China Container Line Limited
Shanghai, China Site Visit
April 10, 2012
Mr. Harry Chang, General Manager
China Container Line Limited (CCL) is a key, licensed NVOCC (non-vessel operating common carrier) in China with 1,500 employees in over 40 offices in China and branch offices in Malaysia, Pakistan, Indonesia and the United States. It also has a Class A license for airfreight. In 2010 it handled 400,000 TEUs (20’ trailer equivalent units) of ocean freight and 3,000 metric tons of airfreight. It mainly handles exports with 34% destined to North America, 28% going to Europe, 20% to the Far East, and 18% going to other regions.
CCL has over 20 contracts with ocean carriers such as Maersk, MSC, CMA CGM, etc. Due to large cargo volume, CCL acts as a booking agent for carriers in local ports in China and other small- to medium-sized third-party logistics providers (3PLs) which book space with CCL directly. The small- to medium-sized 3PLs account for 80% of the cargo volume and the rest is from direct customers.
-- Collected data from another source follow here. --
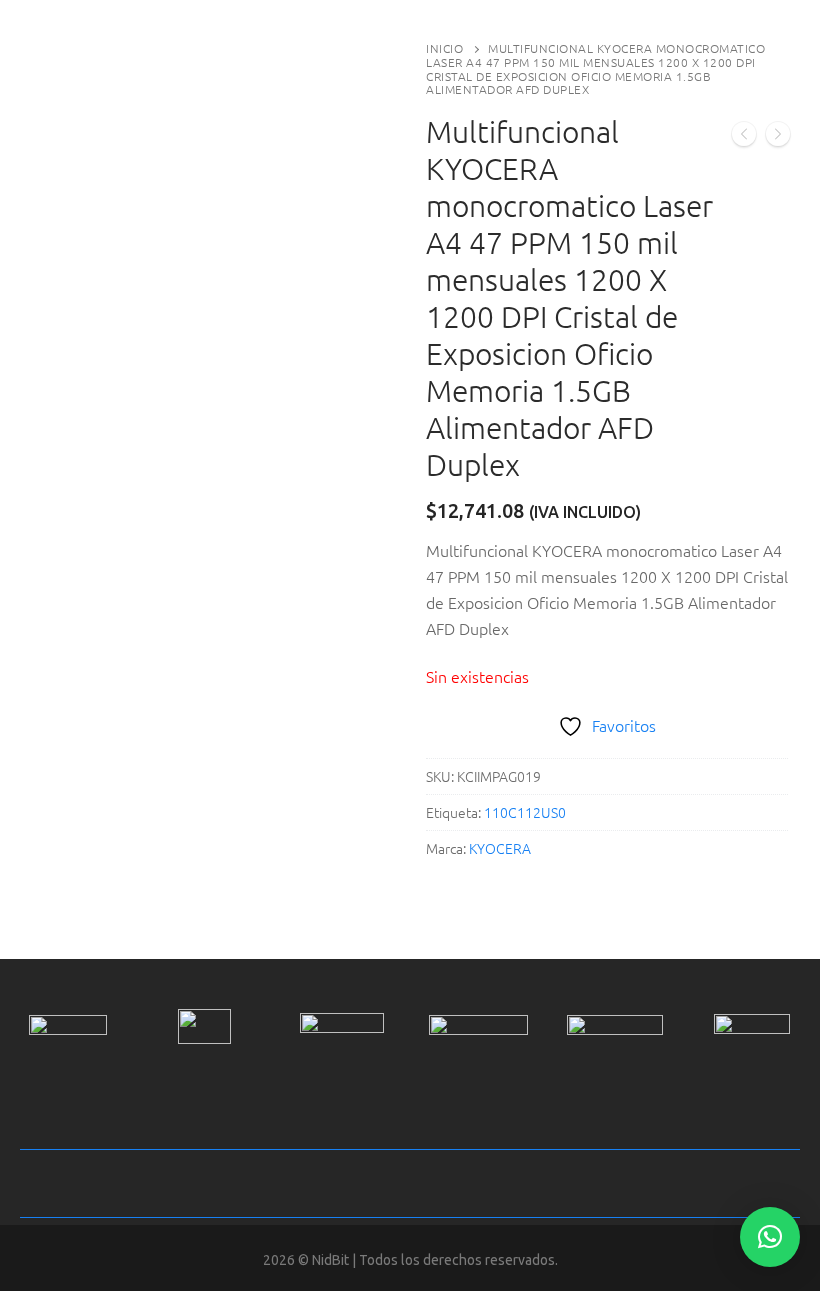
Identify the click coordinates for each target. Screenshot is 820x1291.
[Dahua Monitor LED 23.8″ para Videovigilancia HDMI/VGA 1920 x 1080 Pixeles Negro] (744, 137)
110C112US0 (525, 812)
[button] (770, 1237)
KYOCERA (500, 848)
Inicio (444, 48)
To date, nearly 10,000 3PLs have used its services. Its direct customer base includes key accounts such as Nike, Watsons and Qianjiang Motorcycle.
CCL is not only a freight forwarder, but also a shipping company. It has its own ships for transporting bulk cargo.
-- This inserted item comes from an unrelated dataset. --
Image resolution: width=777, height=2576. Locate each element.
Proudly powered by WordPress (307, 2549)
In order to match customers’ demands, CCL has 100 owned tractors in Shanghai and 300 tractors it subcontracts to handle containers.
In Ningbo, CCL has a warehouse with 48,000 square meters of warehousing space. Although this helps in operations at the Ningbo Port, warehousing and trucking are not CCL’s business focus.
According to Mr. Chang, ocean freight volume is expected to reach 450,000 TEUs in 2011. This would make CCL’s year-on-year average growth rate 17%. CCL has maintained good financial performance even in the economic crisis.